Are Pull Ups Right for You?

This Exercise is Great for All Levels of Experience. Whether you're a beginner, an intermediate, or even Mr. Olympia himself, this upper body exercise is ideal for you...

...That is, they're good for you if you want the best weight lifting exercise for developing upper back strength and muscle mass. I'm sorry if it sounds like I'm hyping up this exercise, but it really is amazing (and one of my favorites, too!).

However, I realize that there are some people within all of weight lifting experience levels who may have to sit it out on this exercise. It may be an unwise choice for those with pre-existing back, neck, or shoulder issues.
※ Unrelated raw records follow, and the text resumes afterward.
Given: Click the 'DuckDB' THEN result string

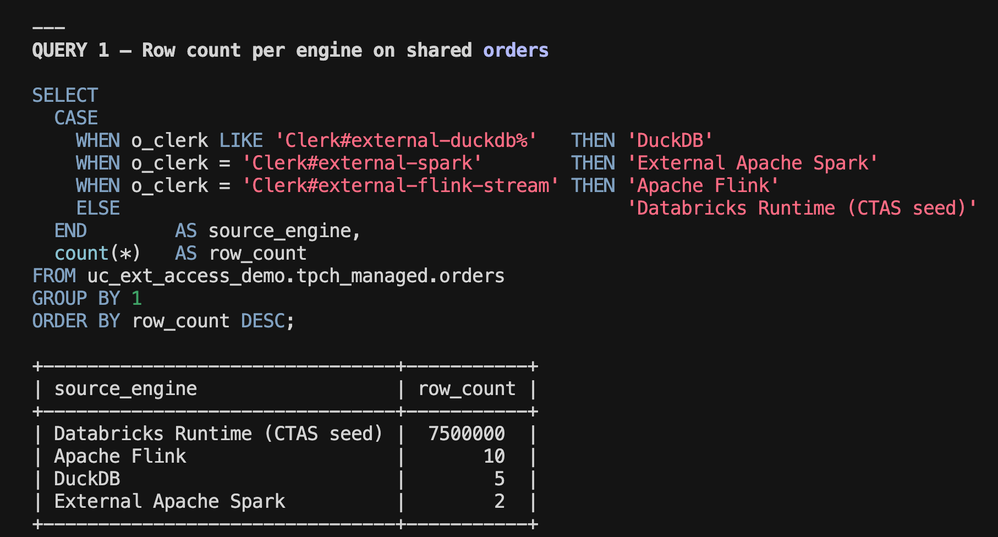Looking at the screenshot, I should click(x=670, y=141).
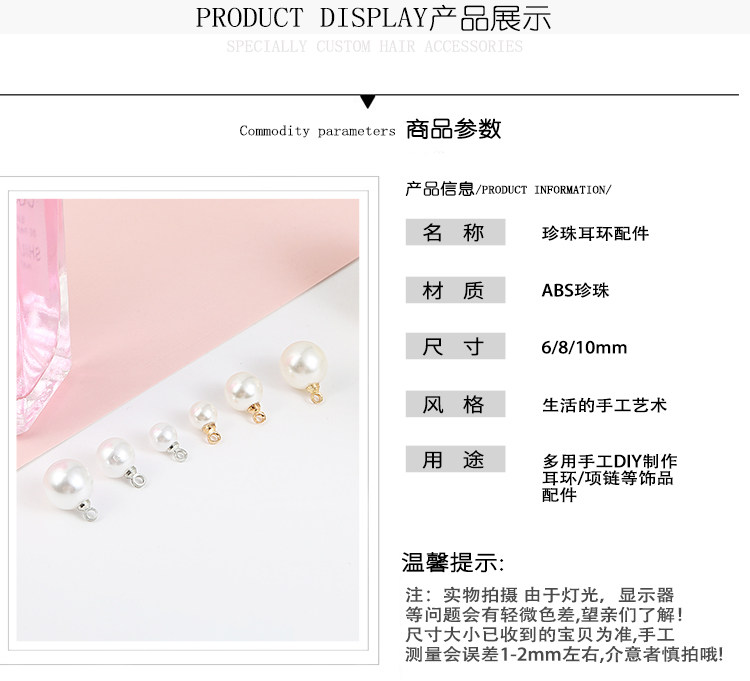Viewport: 750px width, 681px height.
Task: Click the pearl earring product photo
Action: [188, 419]
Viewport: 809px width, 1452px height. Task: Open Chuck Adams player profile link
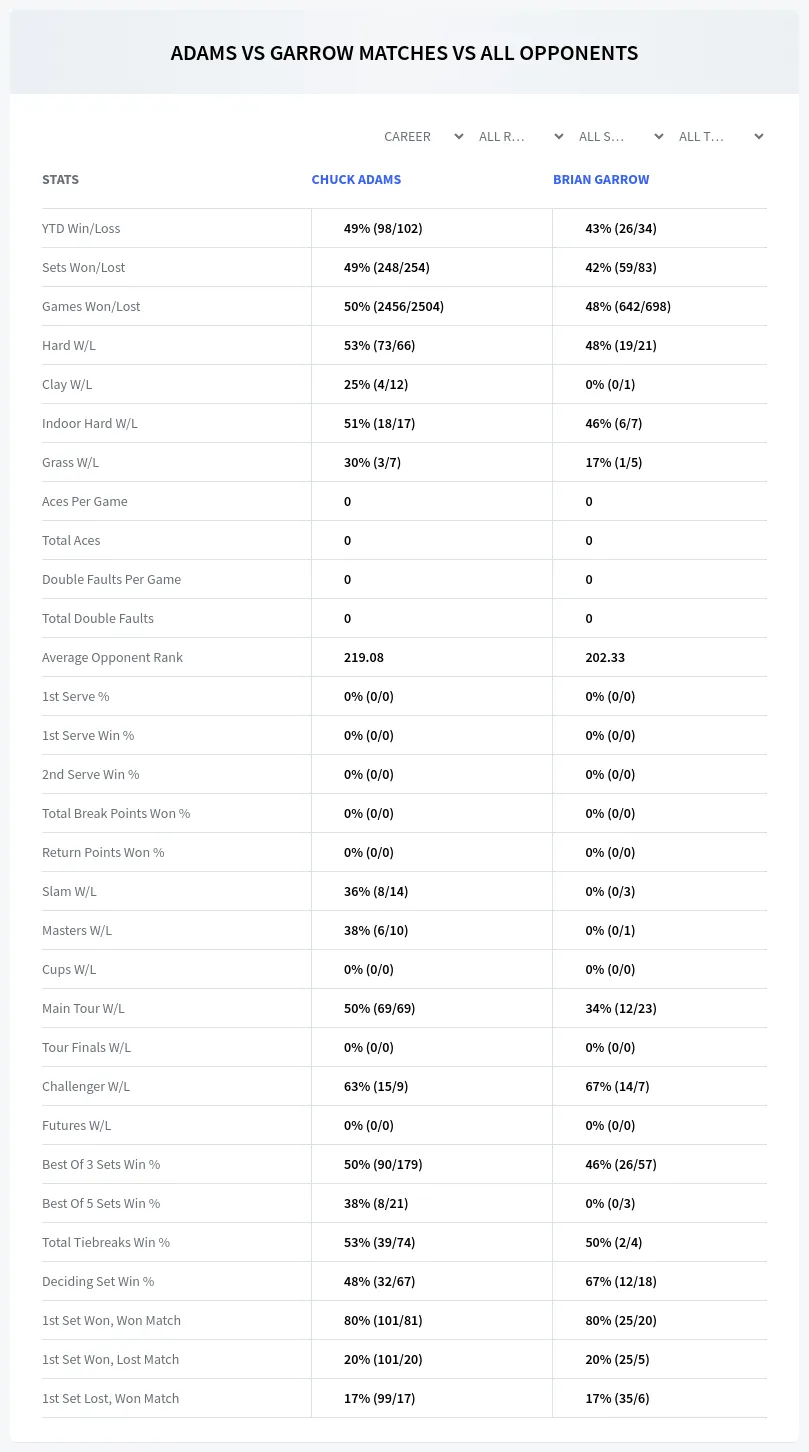[x=356, y=180]
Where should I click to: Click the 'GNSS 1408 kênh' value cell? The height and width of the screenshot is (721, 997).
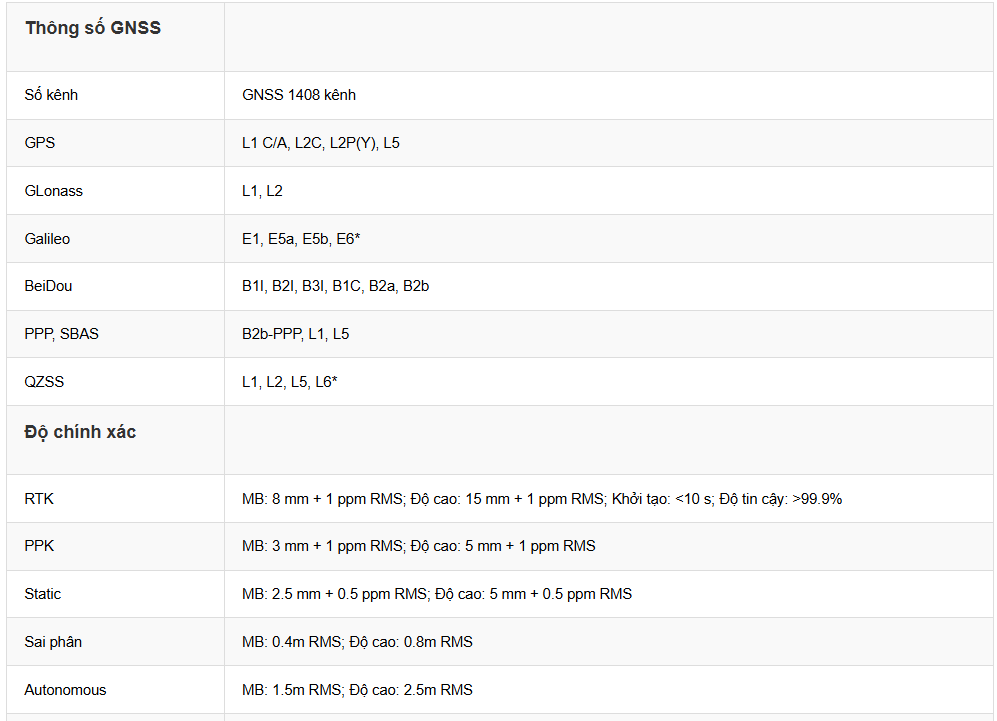point(299,95)
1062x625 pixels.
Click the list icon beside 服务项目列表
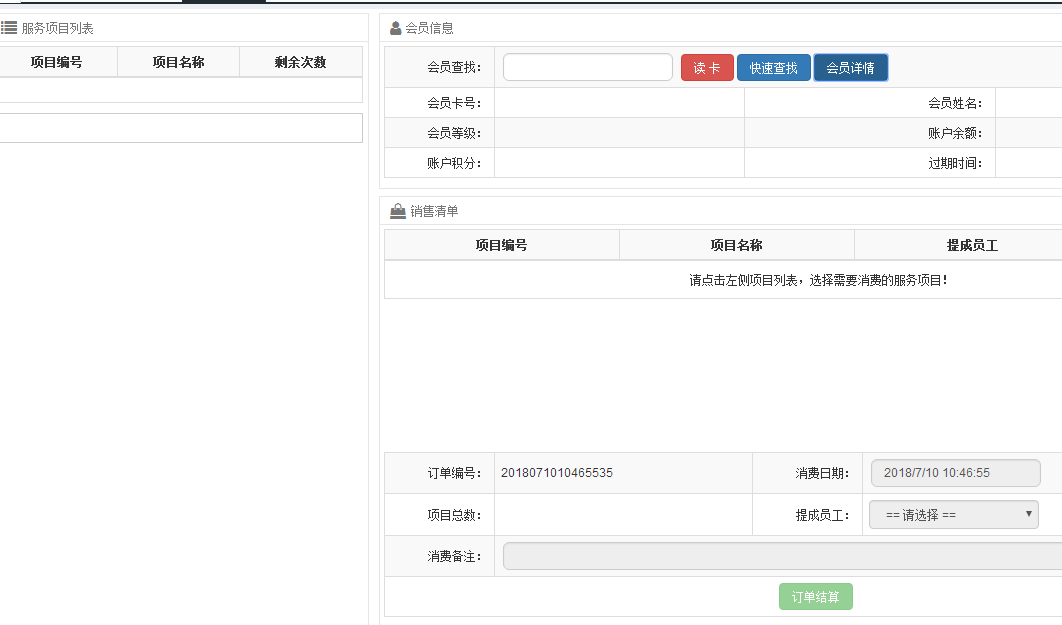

And for beginners who currently have very low levels of general fitness, it's probably best to ignore pull ups (and even the assisted variations) for the time being. If you're in this group, then you may benefit more by focusing solely on building a solid foundation with a basic weight lifting routine without pull ups...

...And before you know it, you'll be doing weighted pull ups with 100lbs hanging off your belt! (It is possible.)

As is general knowledge, the average woman has significantly less upper body strength than the average man.

So if you are a female, you are more likely (statistically speaking) to have trouble with this exercise. It is more than possible for females to become very strong on this exercise, but it may take more time than with men.

But whether you're female or a male, if limited upper body strength proves to be a problem and you do already have decent levels of general fitness, then your best bet is to use the previously outlined alternative and assisted pull ups for transitioning to the unassisted bodyweight version.

Whether you start out slow or fast, you will be able to consistently progress over time since this is such an efficient exercise -- involving so many upper body muscles, which lets you consistently add strength.

Just remember proper technique and safety precautions, and you'll be well on your way to long-term upper body strength and muscle building success.